Steroid Supplier in Bay Ridge Death Ruled "Suicide'

mcbrooklyn blogspot (http://mcbrooklyn.blogspot.com/2008/01/steroid-supplier-in-bay-ridge-death.html)
January 30, 2008

The city Medical Examiner’s Office said that John Rossi, 56, the Bay Ridge pharmacy owner who was found shot to death Monday night, committed suicide, according to the Brooklyn Eagle (http://www.brooklyneagle.com/categories/category.php?category_id=27&id=18147). Rossi co-owned Lowen’s Pharmacy on Third Avenue at Bay Ridge Avenue.

Rossi was seated behind a desk in the office with a bottle of Jack Daniel’s. He had also left a note to his wife Josephine that said, “Please forgive me.” He was shot in the chest and the head.

Rossi’s store was at the heart of a major steroid investigation. Last May, more than $100,000 in steroids shipped from China were seized. According to theNY Times (http://www.nytimes.com/2008/01/29/nyregion/29steroids.html?_r=1&ref=nyregion&oref=slogin), a bigger raid in September seized nearly $8 million worth of human growth hormone and anabolic steroids.

The Left in Bay Ridge (http://leftinbayridge.blogspot.com/2008/01/roid-rage-part-2.html) blog doesn't buy the suicide hypothesis. LIBR notes a few "peculiar" things:

- Rossi was the subject of a criminal investigation and at the heart of an internal probe by the NYPD into steroid use among cops yet he was still allowed to keep a licensed gun?

- Three "suicide" shots? [NOTE: This reference to three shots includes a lone mystery slug (http://www.nydailynews.com/news/ny_crime/2008/01/29/2008-01-29_brooklyn_pharmacy_owner_at_center_of_ste.html) which apparently didn't hit Rossi's body.]

- The building where the pharmacy is located is owned by Rossi and Julius Nasso. Nasso used to be Steven Seagal's business partner and in 2002 was arrested on suspicion of conspiring to extort Seagal He was charged with a bunch of people with alleged ties to the Gambino crime family.

***


Mourning the Medicine Man


http://graphics8.nytimes.com/images/2008/02/02/nyregion/thecity/disp650.jpg
Chester Higgins Jr./The New York Times, October 2007


NY TIMES (http://www.nytimes.com/2008/02/03/nyregion/thecity/03disp.html?ref=todayspaper)
By JAKE MOONEY
February 3, 2008


Dispatches

LOWEN’S PHARMACY, at the corner of Bay Ridge Avenue and Third Avenue in Bay Ridge, Brooklyn, since 1953, was open for business last week, with a Valentine’s Day display in the window next to an old newspaper article, blown up to poster size, hailing the store as a “beacon of service.” With the text was a picture of John Rossi, the store’s gray-haired owner, wearing glasses and a serious look, and filling a prescription.

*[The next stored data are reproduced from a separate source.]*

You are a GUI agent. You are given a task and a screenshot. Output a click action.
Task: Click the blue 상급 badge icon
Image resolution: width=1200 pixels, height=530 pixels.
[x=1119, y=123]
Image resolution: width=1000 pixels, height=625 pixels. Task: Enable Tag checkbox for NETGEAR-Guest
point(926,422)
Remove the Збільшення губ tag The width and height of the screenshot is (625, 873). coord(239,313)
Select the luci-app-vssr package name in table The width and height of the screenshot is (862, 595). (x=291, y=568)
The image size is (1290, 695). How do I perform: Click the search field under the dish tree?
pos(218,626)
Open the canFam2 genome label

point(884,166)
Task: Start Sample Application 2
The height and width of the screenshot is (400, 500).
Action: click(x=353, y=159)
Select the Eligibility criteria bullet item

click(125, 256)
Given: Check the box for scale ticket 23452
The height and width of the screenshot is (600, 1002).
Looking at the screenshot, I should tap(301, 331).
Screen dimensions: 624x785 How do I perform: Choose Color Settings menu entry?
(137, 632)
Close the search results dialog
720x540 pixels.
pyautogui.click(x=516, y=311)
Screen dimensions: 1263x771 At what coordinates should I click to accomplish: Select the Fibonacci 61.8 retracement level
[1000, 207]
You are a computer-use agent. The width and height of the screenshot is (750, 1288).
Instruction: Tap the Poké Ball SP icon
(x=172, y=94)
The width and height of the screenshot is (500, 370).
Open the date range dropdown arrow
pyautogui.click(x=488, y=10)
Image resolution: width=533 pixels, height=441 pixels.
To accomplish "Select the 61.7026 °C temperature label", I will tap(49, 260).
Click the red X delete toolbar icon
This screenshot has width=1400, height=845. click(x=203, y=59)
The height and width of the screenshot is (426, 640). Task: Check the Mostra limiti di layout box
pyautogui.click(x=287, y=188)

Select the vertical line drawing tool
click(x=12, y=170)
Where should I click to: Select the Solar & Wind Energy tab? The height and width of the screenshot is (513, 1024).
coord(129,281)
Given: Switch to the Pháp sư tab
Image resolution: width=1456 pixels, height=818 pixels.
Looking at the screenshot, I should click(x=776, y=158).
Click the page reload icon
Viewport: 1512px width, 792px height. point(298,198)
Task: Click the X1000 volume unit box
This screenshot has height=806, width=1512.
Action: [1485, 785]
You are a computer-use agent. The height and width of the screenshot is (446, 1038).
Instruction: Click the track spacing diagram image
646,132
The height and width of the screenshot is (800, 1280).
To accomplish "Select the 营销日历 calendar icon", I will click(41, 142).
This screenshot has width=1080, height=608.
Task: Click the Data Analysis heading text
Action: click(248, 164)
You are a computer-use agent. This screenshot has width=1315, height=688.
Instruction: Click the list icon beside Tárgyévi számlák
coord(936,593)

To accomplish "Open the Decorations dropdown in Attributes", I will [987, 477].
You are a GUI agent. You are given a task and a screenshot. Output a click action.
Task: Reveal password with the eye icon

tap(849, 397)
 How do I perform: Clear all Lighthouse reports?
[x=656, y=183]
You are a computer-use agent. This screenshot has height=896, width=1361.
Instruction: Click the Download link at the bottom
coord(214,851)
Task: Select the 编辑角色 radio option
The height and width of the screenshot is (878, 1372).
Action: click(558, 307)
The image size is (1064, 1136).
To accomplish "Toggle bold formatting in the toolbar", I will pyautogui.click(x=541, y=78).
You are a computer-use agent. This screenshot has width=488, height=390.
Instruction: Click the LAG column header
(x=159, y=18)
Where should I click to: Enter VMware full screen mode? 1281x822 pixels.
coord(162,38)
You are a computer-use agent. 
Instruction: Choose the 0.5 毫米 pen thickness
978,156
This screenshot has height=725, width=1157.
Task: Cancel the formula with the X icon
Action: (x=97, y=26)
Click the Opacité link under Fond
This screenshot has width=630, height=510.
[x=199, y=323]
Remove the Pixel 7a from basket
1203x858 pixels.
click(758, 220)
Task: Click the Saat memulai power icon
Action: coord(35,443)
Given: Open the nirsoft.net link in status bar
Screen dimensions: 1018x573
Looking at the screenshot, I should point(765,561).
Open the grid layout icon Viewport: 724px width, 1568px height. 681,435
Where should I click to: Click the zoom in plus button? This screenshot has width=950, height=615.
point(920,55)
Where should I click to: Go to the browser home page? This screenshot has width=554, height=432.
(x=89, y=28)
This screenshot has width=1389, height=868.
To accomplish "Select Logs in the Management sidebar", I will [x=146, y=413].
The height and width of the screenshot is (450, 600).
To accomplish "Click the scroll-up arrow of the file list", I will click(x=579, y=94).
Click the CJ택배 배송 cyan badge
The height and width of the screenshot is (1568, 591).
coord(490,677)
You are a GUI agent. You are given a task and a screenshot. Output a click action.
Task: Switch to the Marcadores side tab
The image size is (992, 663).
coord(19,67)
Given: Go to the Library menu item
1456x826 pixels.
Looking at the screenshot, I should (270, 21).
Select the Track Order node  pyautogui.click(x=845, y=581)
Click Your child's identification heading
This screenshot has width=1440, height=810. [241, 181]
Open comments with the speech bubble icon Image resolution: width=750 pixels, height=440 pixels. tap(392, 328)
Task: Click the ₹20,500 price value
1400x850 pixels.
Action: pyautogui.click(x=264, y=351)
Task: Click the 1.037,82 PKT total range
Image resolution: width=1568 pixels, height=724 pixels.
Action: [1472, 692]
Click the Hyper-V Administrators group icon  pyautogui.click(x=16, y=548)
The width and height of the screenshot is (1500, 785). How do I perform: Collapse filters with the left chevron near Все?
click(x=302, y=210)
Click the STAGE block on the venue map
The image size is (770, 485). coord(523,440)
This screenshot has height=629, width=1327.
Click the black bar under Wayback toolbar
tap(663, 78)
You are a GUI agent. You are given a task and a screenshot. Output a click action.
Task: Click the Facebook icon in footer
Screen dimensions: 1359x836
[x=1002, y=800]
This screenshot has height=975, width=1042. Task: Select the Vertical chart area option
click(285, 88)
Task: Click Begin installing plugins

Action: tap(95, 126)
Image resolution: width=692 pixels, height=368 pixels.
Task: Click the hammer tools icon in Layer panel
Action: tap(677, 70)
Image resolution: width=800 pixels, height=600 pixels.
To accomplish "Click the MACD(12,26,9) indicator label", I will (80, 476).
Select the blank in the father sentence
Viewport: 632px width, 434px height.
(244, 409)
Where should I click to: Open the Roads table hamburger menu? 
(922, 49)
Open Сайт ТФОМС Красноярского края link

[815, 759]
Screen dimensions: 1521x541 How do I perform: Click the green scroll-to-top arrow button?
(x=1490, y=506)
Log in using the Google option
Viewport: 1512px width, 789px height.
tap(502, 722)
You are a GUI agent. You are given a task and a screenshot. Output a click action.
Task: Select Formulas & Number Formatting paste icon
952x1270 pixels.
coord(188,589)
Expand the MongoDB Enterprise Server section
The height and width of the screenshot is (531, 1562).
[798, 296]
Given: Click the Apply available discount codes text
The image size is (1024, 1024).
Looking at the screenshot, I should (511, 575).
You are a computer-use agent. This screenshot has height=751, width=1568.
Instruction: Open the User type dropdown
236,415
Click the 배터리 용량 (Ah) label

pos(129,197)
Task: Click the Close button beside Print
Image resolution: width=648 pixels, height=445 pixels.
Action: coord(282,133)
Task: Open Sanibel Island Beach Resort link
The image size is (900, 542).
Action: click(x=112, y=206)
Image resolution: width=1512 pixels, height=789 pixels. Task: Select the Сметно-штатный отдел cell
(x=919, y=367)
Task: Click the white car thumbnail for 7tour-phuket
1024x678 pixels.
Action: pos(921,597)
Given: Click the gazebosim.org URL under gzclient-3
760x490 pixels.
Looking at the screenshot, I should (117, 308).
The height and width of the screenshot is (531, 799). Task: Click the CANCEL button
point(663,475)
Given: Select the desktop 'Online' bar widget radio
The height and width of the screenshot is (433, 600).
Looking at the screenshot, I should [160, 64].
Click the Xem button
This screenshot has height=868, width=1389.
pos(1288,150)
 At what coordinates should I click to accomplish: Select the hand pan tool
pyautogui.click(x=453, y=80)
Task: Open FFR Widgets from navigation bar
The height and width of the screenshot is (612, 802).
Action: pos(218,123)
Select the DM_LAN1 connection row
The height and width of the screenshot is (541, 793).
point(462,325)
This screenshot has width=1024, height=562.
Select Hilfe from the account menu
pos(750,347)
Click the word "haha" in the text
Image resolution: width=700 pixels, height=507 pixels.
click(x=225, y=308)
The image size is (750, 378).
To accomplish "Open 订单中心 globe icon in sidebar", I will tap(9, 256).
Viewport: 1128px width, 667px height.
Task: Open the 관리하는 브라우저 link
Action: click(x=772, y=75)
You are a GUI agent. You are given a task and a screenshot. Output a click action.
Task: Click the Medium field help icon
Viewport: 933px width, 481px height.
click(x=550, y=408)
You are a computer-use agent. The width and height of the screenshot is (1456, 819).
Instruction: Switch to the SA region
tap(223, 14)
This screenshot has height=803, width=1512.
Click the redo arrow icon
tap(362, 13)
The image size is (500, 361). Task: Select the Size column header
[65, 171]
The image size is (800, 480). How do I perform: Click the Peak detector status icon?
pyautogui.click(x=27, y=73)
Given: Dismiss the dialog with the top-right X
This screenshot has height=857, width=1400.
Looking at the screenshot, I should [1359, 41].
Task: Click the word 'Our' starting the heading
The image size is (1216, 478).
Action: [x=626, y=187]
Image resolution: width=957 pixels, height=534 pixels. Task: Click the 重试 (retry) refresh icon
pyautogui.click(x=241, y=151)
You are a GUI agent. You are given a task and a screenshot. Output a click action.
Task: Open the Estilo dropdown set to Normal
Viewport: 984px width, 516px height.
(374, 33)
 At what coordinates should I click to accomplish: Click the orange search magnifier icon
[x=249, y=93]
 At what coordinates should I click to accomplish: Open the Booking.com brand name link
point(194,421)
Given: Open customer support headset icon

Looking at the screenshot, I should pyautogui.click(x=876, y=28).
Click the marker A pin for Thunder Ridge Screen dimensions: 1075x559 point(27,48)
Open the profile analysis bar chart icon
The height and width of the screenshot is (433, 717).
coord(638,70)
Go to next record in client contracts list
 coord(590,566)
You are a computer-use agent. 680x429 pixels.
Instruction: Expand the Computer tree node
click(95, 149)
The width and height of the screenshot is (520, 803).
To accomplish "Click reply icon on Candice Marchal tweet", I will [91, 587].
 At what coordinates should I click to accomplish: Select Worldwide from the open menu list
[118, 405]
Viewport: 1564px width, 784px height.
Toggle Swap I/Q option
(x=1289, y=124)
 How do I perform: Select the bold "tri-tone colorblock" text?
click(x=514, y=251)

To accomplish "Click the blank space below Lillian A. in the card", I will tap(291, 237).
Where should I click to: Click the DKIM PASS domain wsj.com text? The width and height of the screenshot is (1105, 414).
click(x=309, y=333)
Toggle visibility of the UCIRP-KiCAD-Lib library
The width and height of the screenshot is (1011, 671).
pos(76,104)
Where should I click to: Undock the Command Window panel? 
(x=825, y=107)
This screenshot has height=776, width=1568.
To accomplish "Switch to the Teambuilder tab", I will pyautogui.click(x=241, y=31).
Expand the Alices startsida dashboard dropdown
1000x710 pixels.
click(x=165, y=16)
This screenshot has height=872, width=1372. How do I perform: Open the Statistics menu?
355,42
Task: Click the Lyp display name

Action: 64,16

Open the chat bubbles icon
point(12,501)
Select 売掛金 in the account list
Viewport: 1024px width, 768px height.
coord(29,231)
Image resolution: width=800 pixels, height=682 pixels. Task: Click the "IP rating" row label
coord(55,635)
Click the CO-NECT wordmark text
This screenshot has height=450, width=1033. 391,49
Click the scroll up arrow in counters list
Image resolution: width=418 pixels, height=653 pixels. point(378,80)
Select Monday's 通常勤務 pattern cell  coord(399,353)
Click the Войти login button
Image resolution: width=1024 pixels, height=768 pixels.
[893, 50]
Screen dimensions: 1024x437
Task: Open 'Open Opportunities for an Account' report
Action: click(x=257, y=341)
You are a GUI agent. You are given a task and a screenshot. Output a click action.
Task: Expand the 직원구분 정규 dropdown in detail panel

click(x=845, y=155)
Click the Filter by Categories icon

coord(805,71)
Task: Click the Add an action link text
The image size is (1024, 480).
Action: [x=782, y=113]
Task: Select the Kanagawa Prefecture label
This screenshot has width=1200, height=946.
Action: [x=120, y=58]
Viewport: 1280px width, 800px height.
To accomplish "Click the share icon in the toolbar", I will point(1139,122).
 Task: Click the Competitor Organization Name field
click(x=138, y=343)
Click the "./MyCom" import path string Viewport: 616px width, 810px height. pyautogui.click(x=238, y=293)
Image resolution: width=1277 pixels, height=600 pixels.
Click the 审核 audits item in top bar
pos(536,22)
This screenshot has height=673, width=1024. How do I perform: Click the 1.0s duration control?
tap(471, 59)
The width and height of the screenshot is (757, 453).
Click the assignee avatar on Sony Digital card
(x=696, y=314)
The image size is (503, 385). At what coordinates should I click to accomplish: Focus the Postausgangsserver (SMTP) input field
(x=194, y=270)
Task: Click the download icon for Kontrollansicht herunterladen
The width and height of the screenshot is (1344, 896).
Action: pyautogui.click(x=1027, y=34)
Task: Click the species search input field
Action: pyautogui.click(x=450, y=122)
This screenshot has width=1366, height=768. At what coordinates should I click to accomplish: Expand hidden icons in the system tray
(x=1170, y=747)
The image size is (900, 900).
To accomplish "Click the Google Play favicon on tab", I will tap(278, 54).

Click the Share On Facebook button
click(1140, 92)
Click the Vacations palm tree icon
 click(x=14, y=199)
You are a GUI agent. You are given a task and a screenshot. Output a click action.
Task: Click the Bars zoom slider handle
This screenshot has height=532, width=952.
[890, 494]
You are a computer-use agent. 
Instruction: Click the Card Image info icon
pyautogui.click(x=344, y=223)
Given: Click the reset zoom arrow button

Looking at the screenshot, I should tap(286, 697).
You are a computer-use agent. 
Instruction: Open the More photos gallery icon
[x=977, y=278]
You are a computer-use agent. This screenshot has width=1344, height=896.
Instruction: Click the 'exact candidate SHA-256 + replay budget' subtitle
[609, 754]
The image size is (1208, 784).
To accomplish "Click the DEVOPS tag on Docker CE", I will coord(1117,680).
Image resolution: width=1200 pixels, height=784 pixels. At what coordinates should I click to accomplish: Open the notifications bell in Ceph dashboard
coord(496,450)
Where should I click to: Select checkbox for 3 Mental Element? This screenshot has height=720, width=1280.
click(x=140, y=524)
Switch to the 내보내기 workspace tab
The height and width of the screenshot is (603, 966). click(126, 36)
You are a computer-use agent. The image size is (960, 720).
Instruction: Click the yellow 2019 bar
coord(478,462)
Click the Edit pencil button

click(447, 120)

News coverage has been less kind in recent months, ever since police raids in May and September in which the authorities said they had seized millions of dollars’ worth of steroids and human growth hormone. On Monday, as a wide-ranging investigation continued, Mr. Rossi was found dead in an upstairs office, apparently a suicide. On Wednesday, a day after the television news cameras had left, all of Bay Ridge seemed to pause in front of the store to gawk or pay respects.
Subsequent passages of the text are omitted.